The next big milestone of accomplishments in 2013 as finishing the draft of Way of the Shield, cleaning it up and sending it off to the agent.  He just recently sent it back to me, so now I’ve got a last round of tweaks and polishes to put on it before sending it back to him to put out into the world.

Long time readers will be aware that Way of the Shield was something of an albatross around my neck for much of 2012.  I was working on it and it simply wasn’t coming together at all.  I had actually decided to put it to the side and focus on other things early this year, but it kept poking at me until I cracked the problem I had been having with the antagonists.  It actually came together when my beta reader/sounding board guy asked me a simple question regarding Way of the Shield, and that brought about a breakthrough in writing out a long and complicated response.  Doing that brought me from a manuscript languishing at around a third of the way done to complete in two months.

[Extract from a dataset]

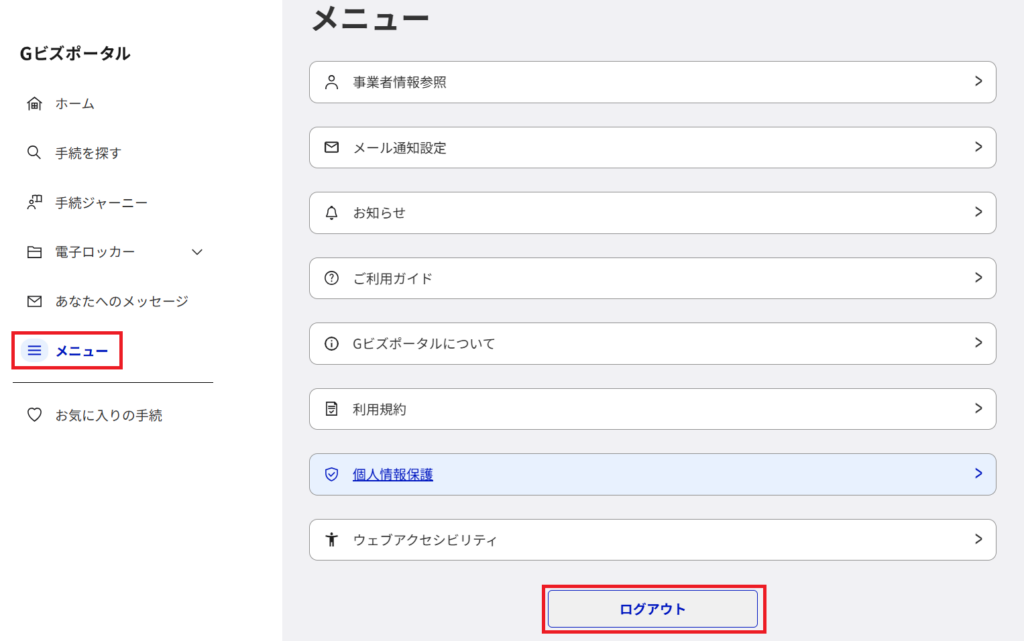Open the Gビズポータルについて menu item
The image size is (1024, 641).
point(424,344)
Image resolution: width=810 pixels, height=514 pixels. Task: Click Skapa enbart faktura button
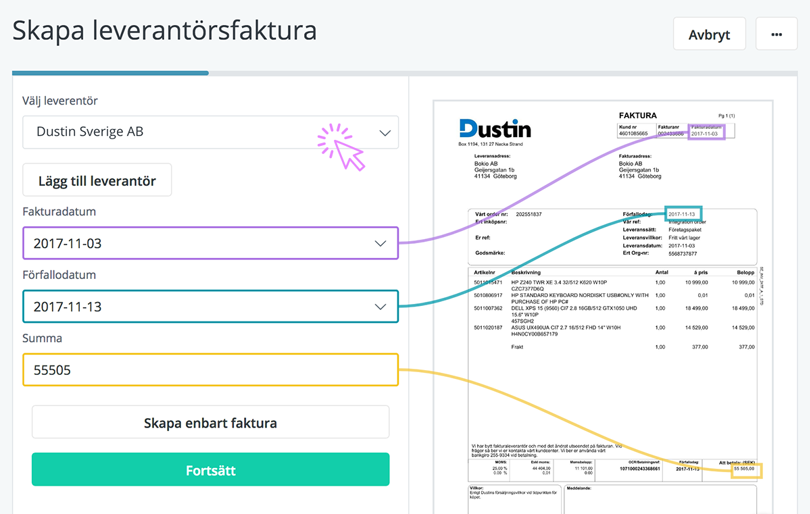pos(210,422)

Breakthroughs can work like that.

The other thing I did with Shield, both in the original draft and again in the current clean-up, was confound the gender expectations of the old knightly orders that Dayne is a part of.  Druthal and Maradaine are hardly a paradise of gender equality, but I wanted the Orders to reflect the idea that anyone who gets through the training process is considered an equal.

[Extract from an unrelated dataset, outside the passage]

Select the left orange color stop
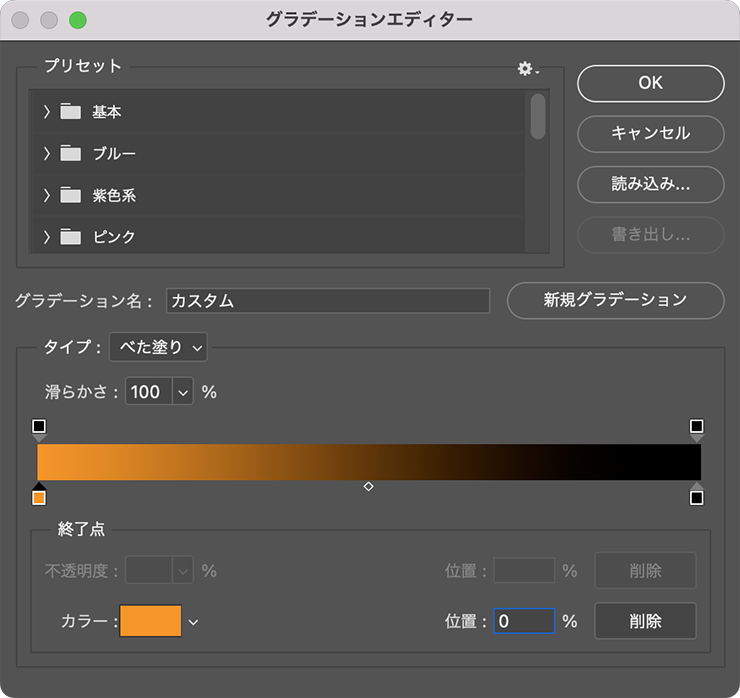The height and width of the screenshot is (698, 740). (x=39, y=496)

But my first chapter had no female characters. 

Then I was thinking about this bit of advice Geena Davis recently gave regarding female characters in Hollywood movies, advice I think can easily apply to genre fiction as well:

Go through the projects you’re already working on and change a bunch of the characters’ first names to women’s names. With one stroke you’ve created some colorful unstereotypical female characters that might turn out to be even more interesting now that they’ve had a gender switch. What if the plumber or pilot or construction foreman is a woman? What if the taxi driver or the scheming politician is a woman? What if both police officers that arrive on the scene are women — and it’s not a big deal?

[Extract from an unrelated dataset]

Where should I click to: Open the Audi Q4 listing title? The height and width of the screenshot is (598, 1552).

And it stuck me, if I’ve already established this idea that the Orders have more gender equality than the culture at large, then why not just have Dayne’s chapterhouse master in Lacanja (the city Way of the Shield starts in before Dayne returns to Maradaine) be a woman?  I never gave Master Thall a given name, male or female, to begin with, so rewriting the scene involved little more than some pronoun switching.  But, I think, it will have a strong effect on the worldbuilding of the Orders, which will ripple through the rest of the book– which already has many female characters in a variety of roles.

Regardless, as I mentioned back in May when I finally finished the draft, it felt very good to get this particular project out of its long, slow, “work-in-progress” state.